Just When You Think It Can't Get Any Stupider

In this new kind of war, we must be willing to question the enemy when we pick them up on the battlefield. (Applause.) We have captured people like Khalid Sheikh Mohammed, who our intelligence community thinks was the mastermind of the September the 11th attacks. When we captured him, I said to the Central Intelligence Agency, why don't we find out what he knows in order to be able to protect America from another attack.

--George W. Bush, October 28, 2006

CIA Station, Islamabad, Pakistan. A CIA AGENT enters in a rush.

CIA AGENT: We captured Khalid Sheikh Mohammed!

CIA COMMANDER: That's great news. Now we must do what we've done with all captured enemies in 230 years of American history: refuse to question him.

CIA AGENT: Sir, permission to give Khalid Sheikh Mohammed a footrub? As has been done for all captured enemies in American history?

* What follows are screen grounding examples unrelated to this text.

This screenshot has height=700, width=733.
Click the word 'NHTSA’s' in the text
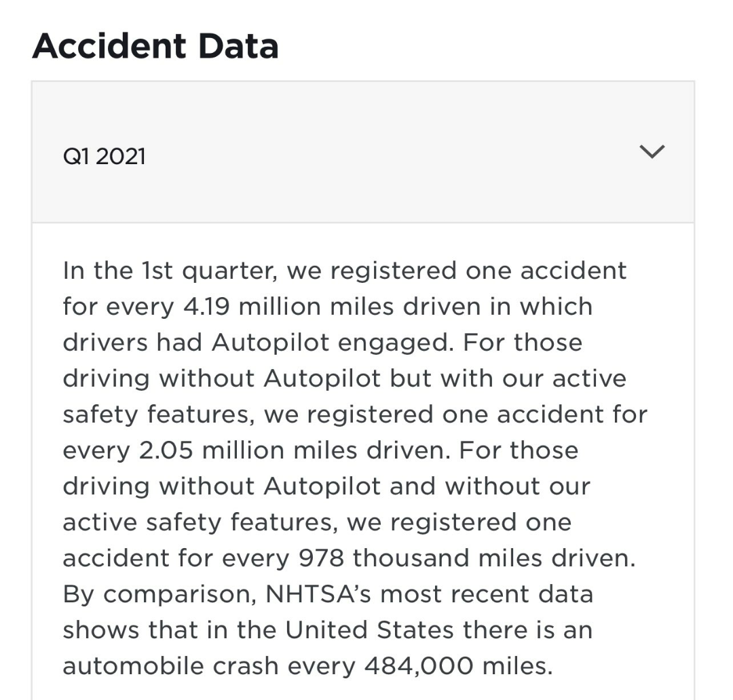pos(318,594)
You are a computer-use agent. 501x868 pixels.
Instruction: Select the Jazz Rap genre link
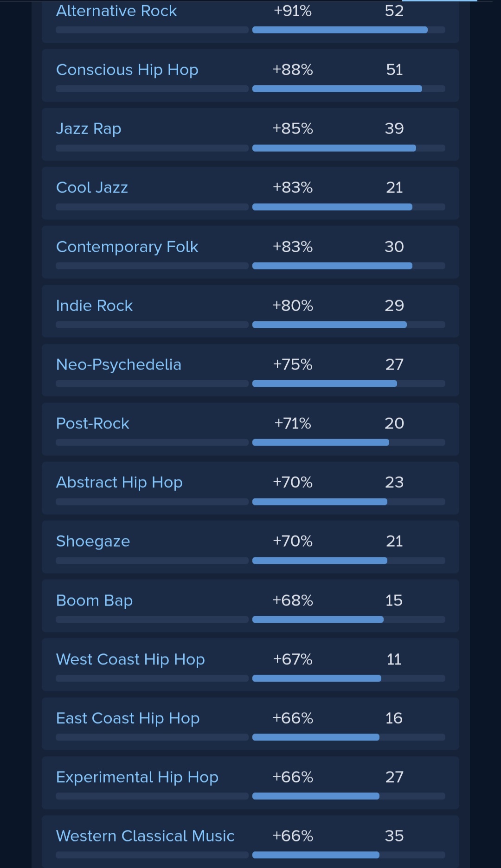89,129
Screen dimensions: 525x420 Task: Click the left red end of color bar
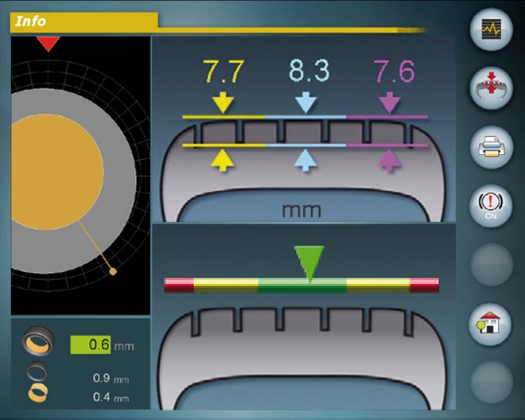tap(178, 282)
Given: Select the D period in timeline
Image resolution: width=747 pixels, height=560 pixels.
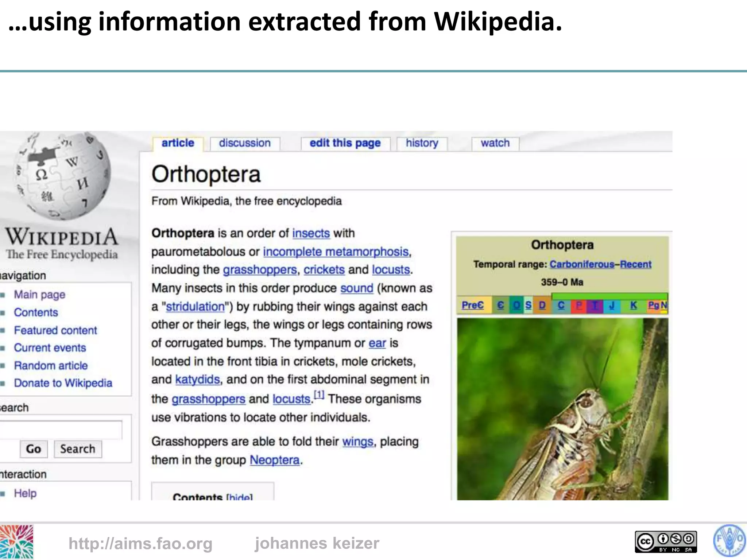Looking at the screenshot, I should tap(542, 305).
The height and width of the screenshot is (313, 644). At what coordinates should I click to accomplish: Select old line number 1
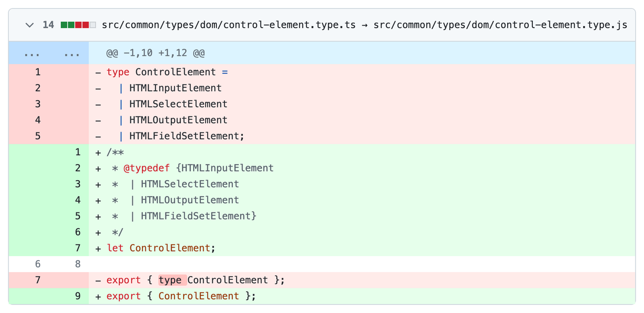(x=37, y=72)
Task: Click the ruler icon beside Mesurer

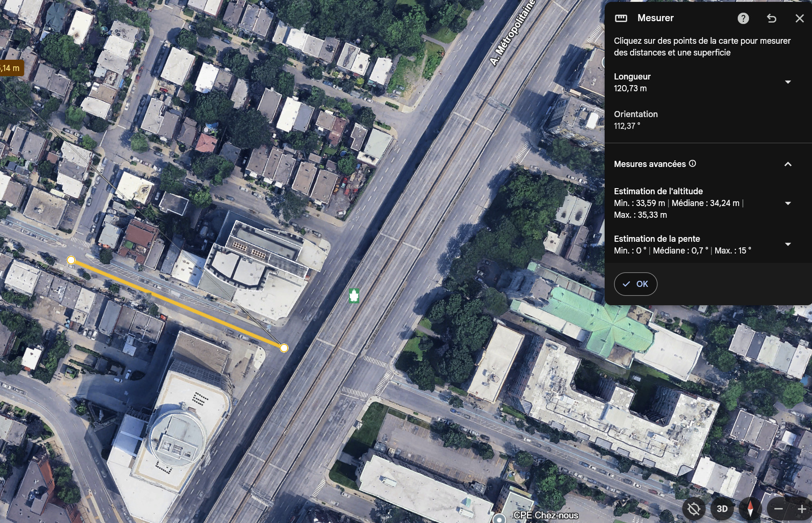Action: (621, 18)
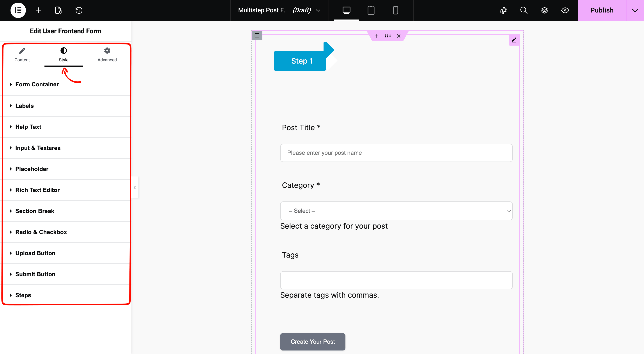The width and height of the screenshot is (644, 354).
Task: Open the Finder search icon
Action: (524, 10)
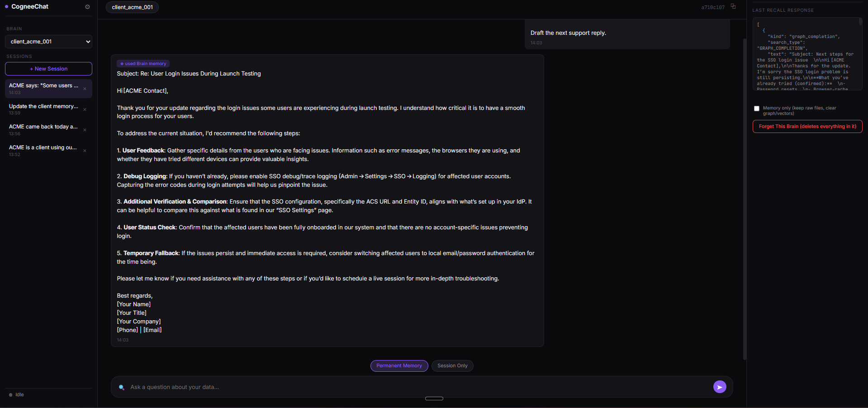Switch to Permanent Memory mode
The image size is (868, 408).
(399, 366)

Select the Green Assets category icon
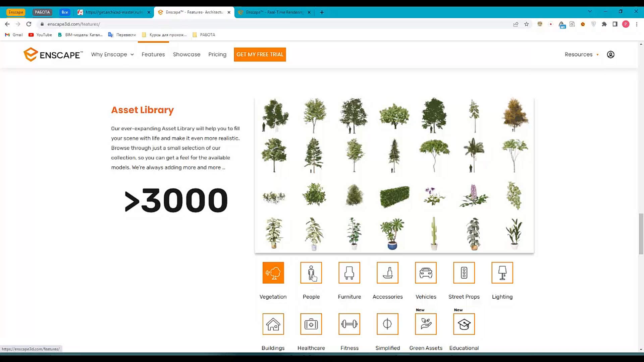click(x=426, y=324)
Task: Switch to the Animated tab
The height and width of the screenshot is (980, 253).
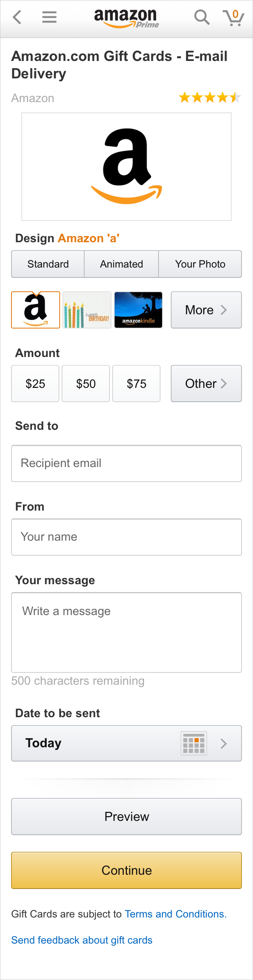Action: [121, 264]
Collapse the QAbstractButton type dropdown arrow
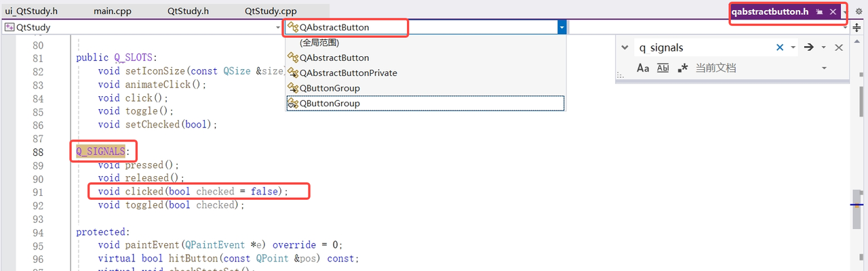The width and height of the screenshot is (868, 271). click(561, 27)
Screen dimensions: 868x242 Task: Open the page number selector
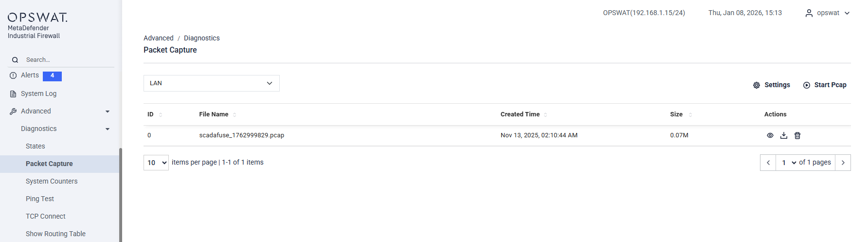pos(788,163)
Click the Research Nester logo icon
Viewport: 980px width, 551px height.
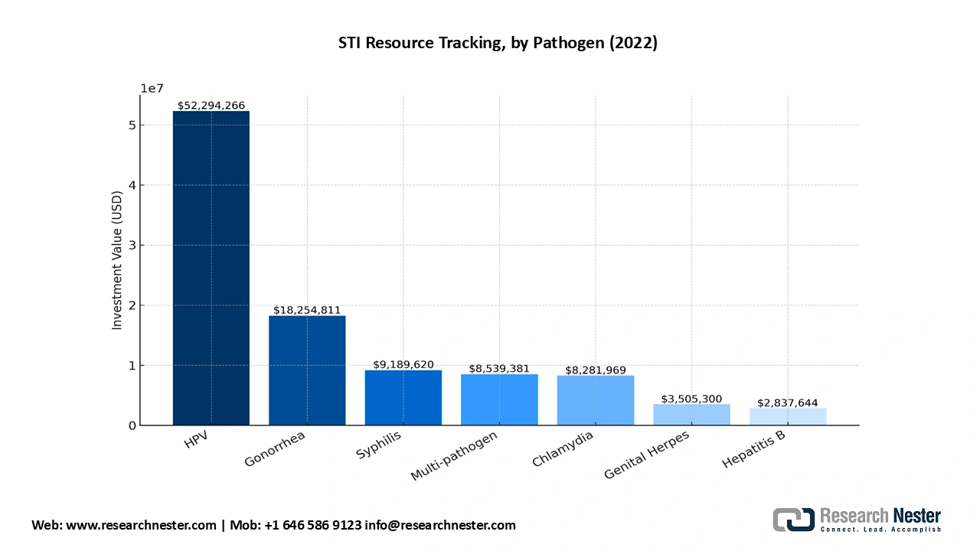pyautogui.click(x=793, y=520)
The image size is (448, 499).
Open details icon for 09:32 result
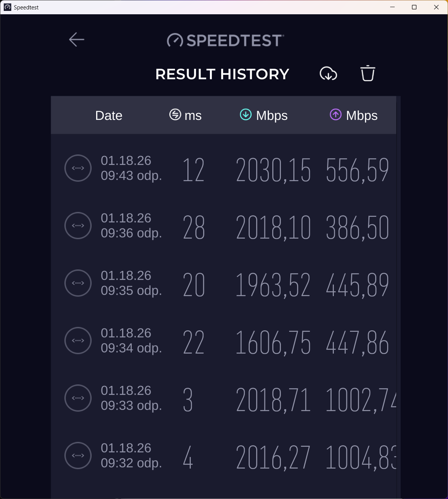click(x=78, y=455)
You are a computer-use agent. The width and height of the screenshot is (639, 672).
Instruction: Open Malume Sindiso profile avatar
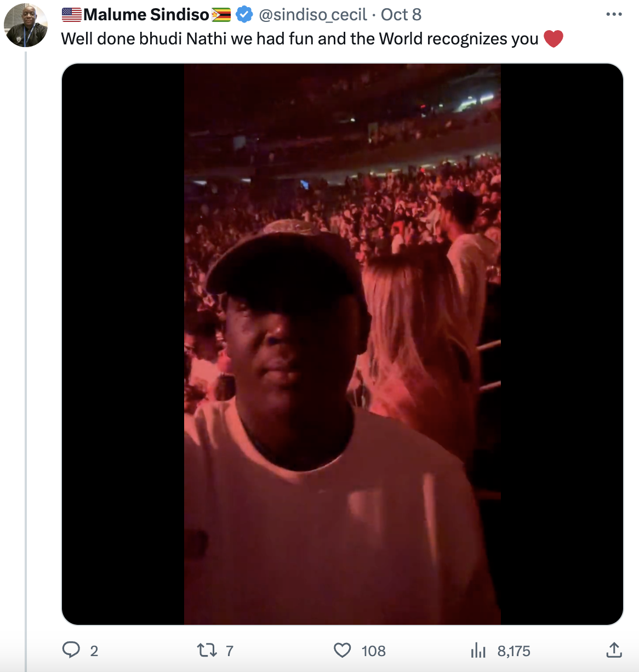[x=25, y=25]
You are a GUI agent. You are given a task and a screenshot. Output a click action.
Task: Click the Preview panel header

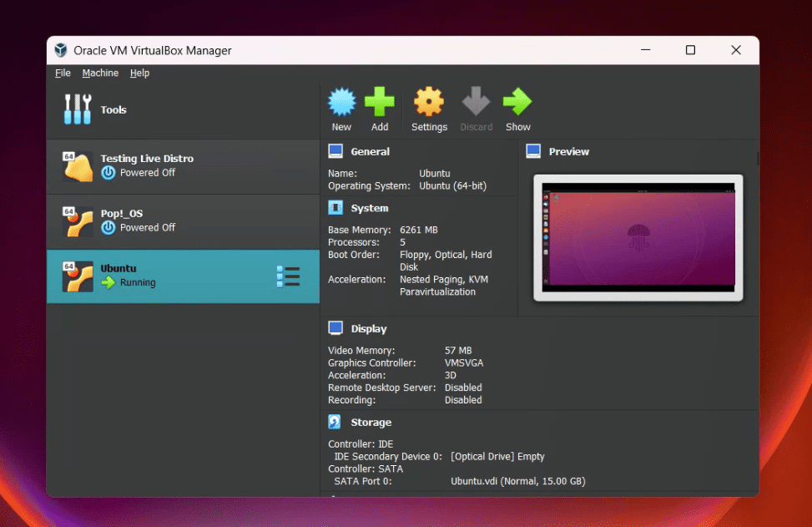(x=568, y=152)
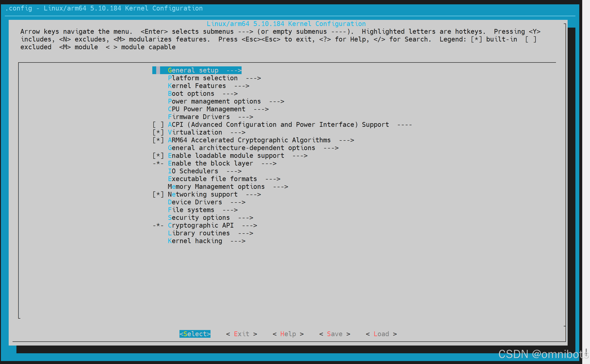Click the Save button
590x364 pixels.
(335, 334)
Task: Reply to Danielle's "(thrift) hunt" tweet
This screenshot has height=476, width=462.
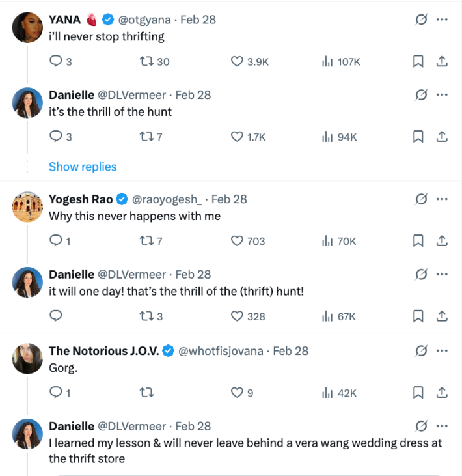Action: point(56,316)
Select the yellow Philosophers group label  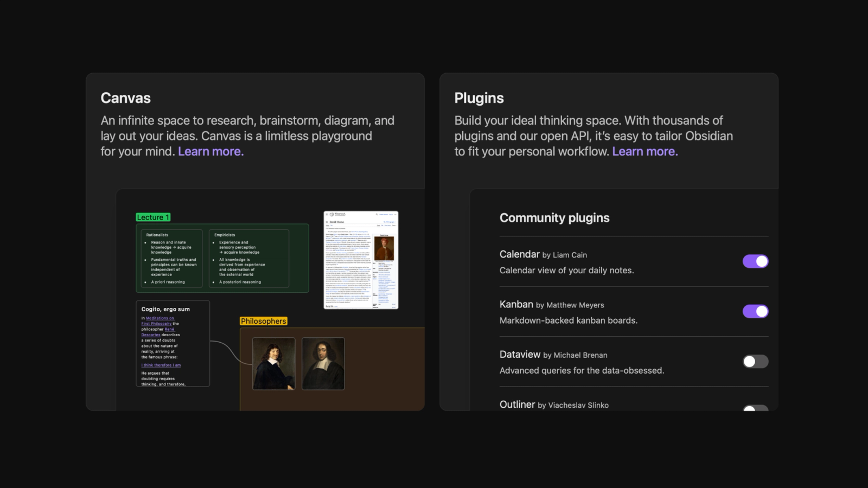pyautogui.click(x=263, y=321)
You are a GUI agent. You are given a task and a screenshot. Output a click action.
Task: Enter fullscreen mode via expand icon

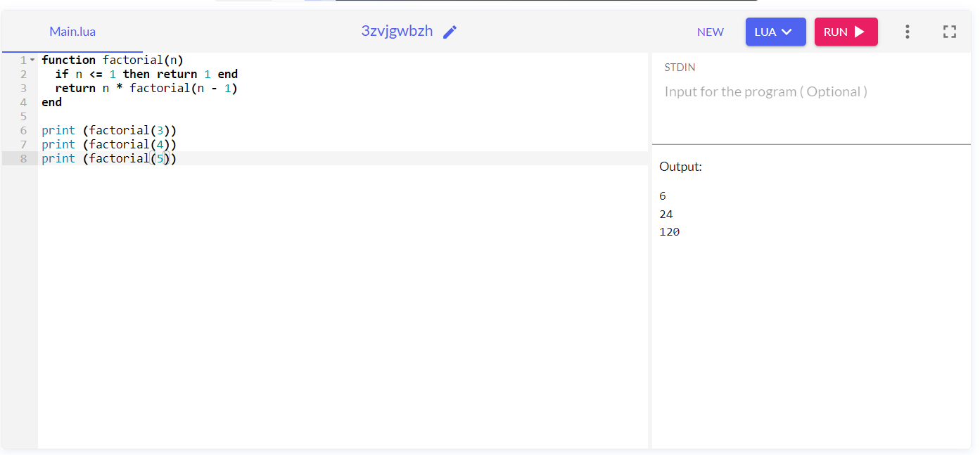(949, 31)
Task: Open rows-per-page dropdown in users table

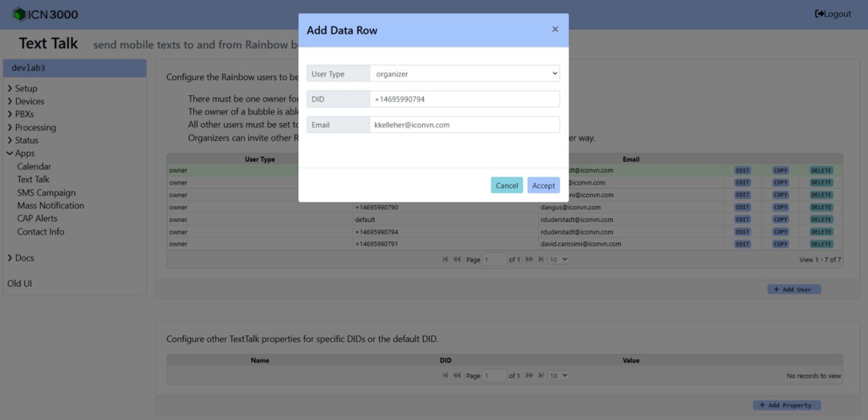Action: pos(558,260)
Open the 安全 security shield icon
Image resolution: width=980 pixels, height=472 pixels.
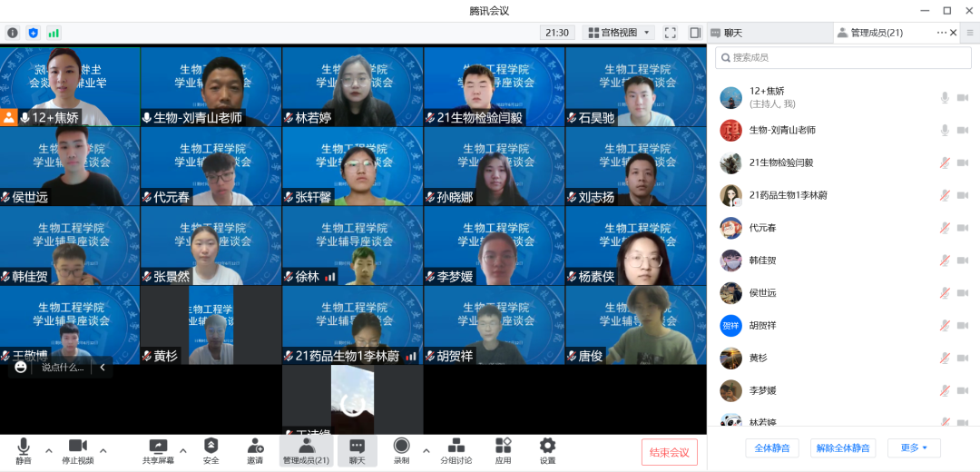point(211,446)
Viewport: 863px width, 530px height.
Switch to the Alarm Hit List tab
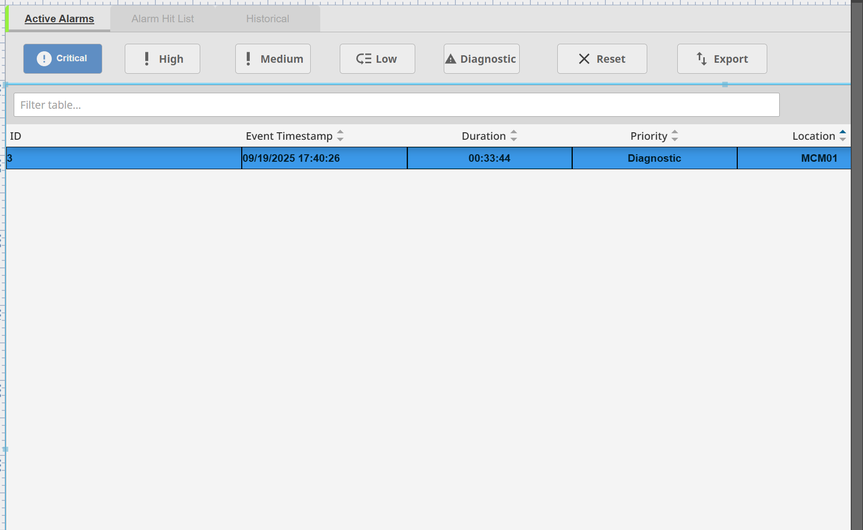(163, 19)
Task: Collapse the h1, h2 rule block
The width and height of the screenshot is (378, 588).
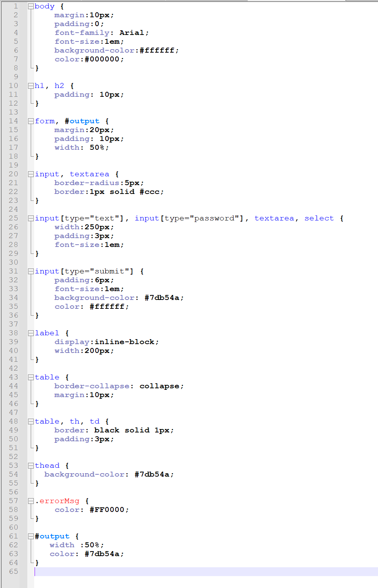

CIA COMMANDER: Permission granted, son! Also, if he mentions any upcoming attacks on America, put in your specially-designed CIA earplugs so you don't hear anything!

UNDERLING enters.

UNDERLING: Sir! The president has suggested that we find out what Khalid Sheikh Mohammed knows!

CIA COMMANDER: I don't understand. You mean -- the president has suggested that rather than actively making sure we don't learn anything from high-level enemies when we capture them, we should actually try to find out what they know?

UNDERLING: Yes sir! He says this is a new kind of war!

CIA COMMANDER: Dear god, that's brilliant! Only a maverick like our president could have conceived of such a bold scheme!